- **Exercise goal**
Copy the data that appears below exactly. Drop the pictures.

+--

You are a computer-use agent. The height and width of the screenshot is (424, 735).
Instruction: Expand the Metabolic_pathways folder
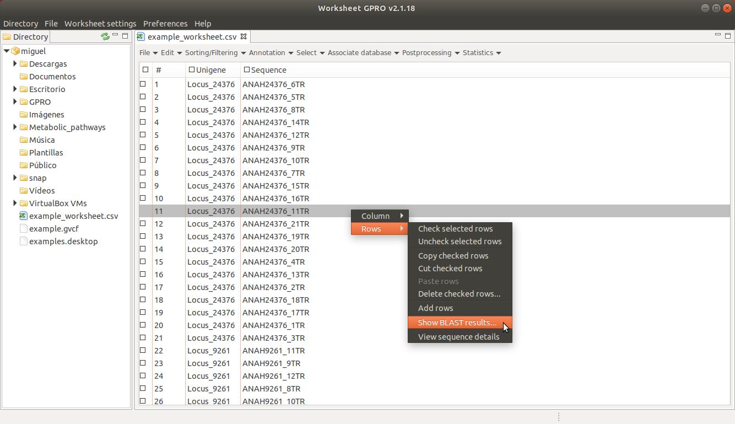click(x=15, y=127)
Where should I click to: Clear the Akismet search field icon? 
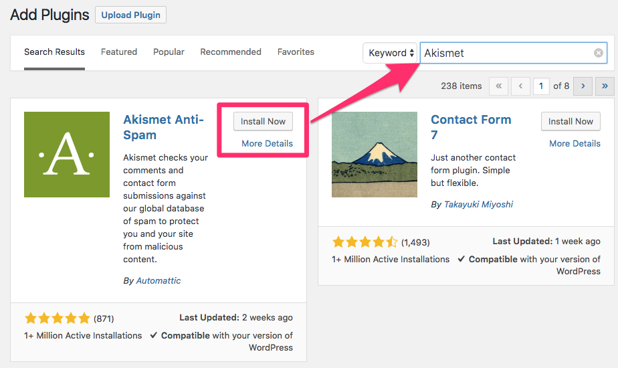pyautogui.click(x=599, y=53)
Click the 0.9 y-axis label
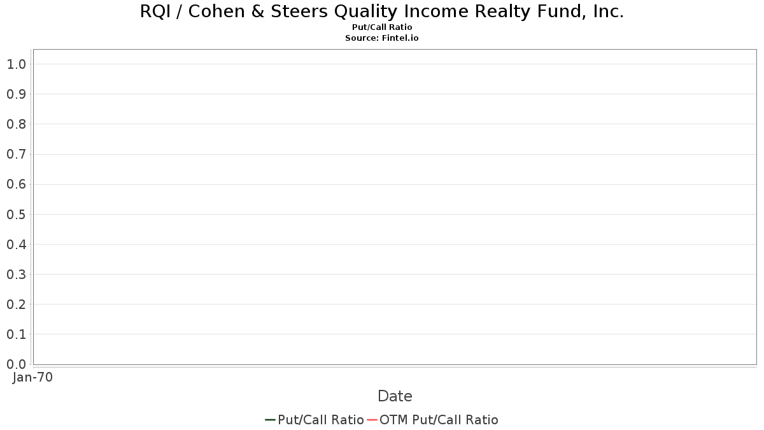The image size is (764, 430). point(17,94)
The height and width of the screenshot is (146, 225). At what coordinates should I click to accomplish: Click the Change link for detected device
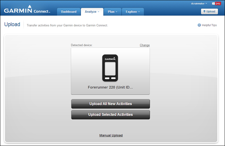(145, 45)
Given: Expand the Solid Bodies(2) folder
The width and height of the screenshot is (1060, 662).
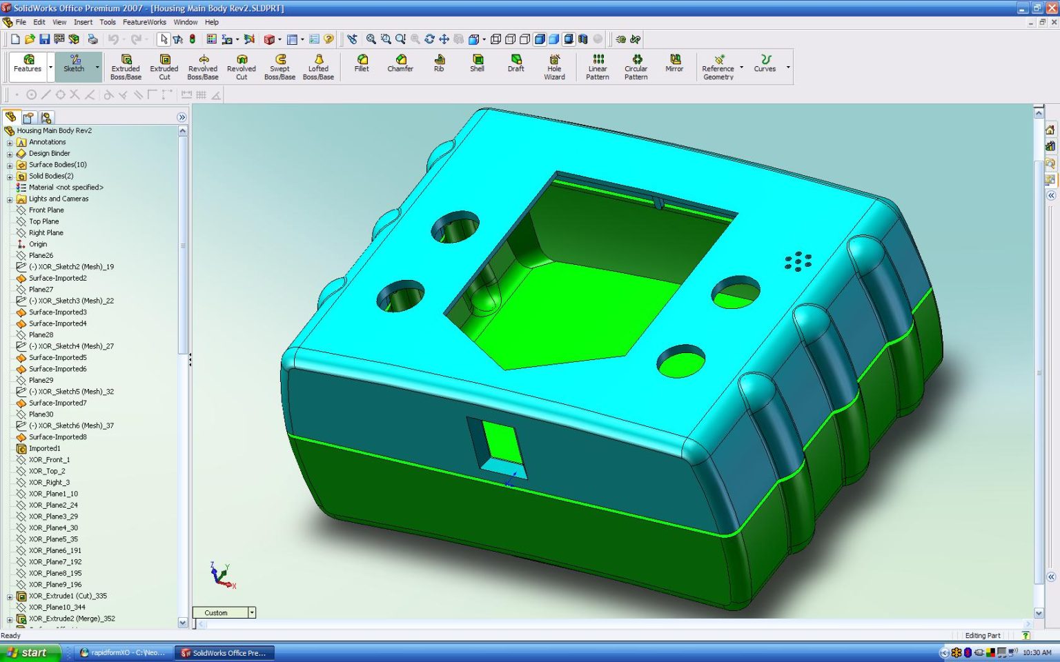Looking at the screenshot, I should (x=10, y=177).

+--

- **Result of this task**
You are a computer-use agent. The height and width of the screenshot is (424, 735).
Instruction: Expand the Metabolic_pathways folder
click(x=15, y=127)
Where should I click to: Clear the Akismet search field icon? 
pyautogui.click(x=599, y=53)
Click the 0.9 y-axis label
The image size is (764, 430). point(17,94)
The height and width of the screenshot is (146, 225). At what coordinates should I click to accomplish: Click the Change link for detected device
(145, 45)
Given: Expand the Solid Bodies(2) folder
The width and height of the screenshot is (1060, 662).
Looking at the screenshot, I should (x=10, y=177).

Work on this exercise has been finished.